__SET PROBLEM__
Could you put the lines of the records below into a numbered list, leaving out blank lines and the pictures?

__SUPPLIED RECORDS__
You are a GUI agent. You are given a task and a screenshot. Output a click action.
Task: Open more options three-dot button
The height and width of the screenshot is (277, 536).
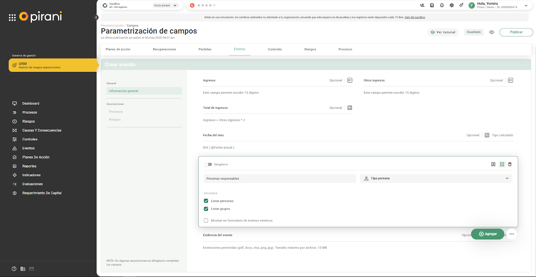512,234
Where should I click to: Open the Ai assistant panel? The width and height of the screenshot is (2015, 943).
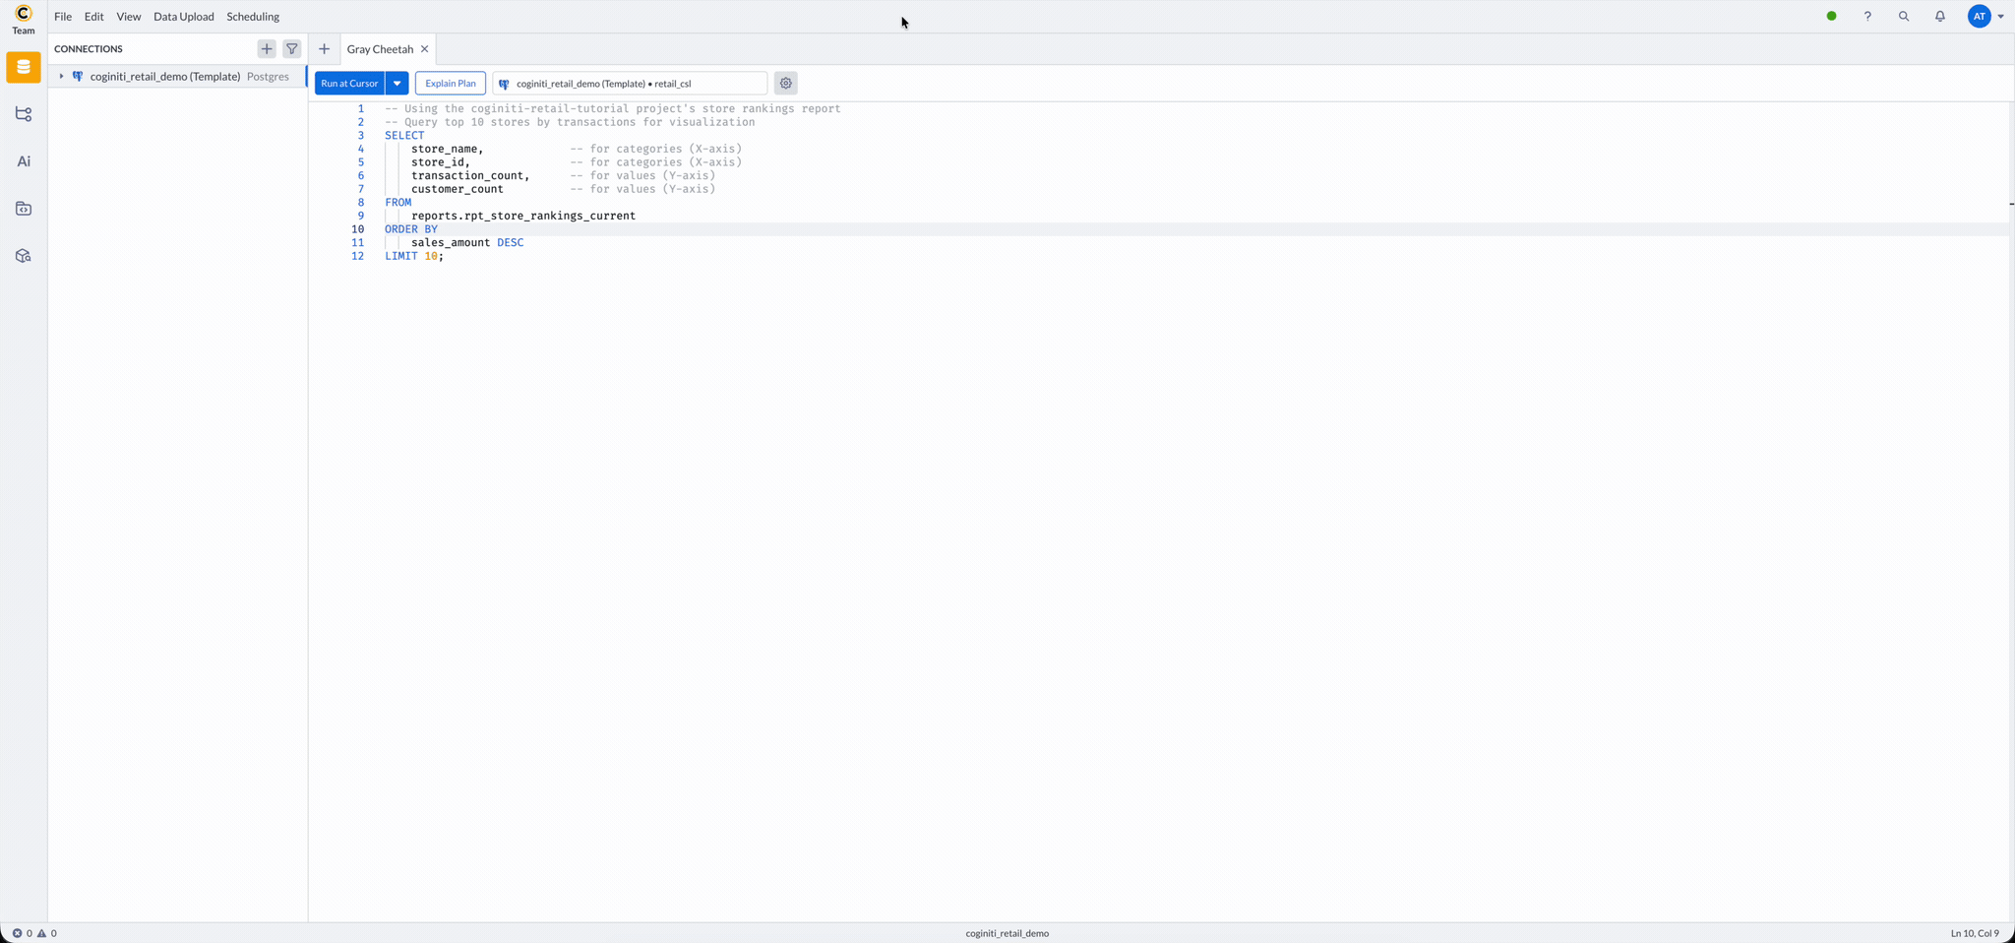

__RESPONSE__
1. You are a GUI agent. You are given a task and a screenshot. Output a click action.
2. Task: Open more options three-dot button
3. The height and width of the screenshot is (277, 536).
4. 512,234
5. Where should I click to: Open the Ai assistant panel? The width and height of the screenshot is (2015, 943).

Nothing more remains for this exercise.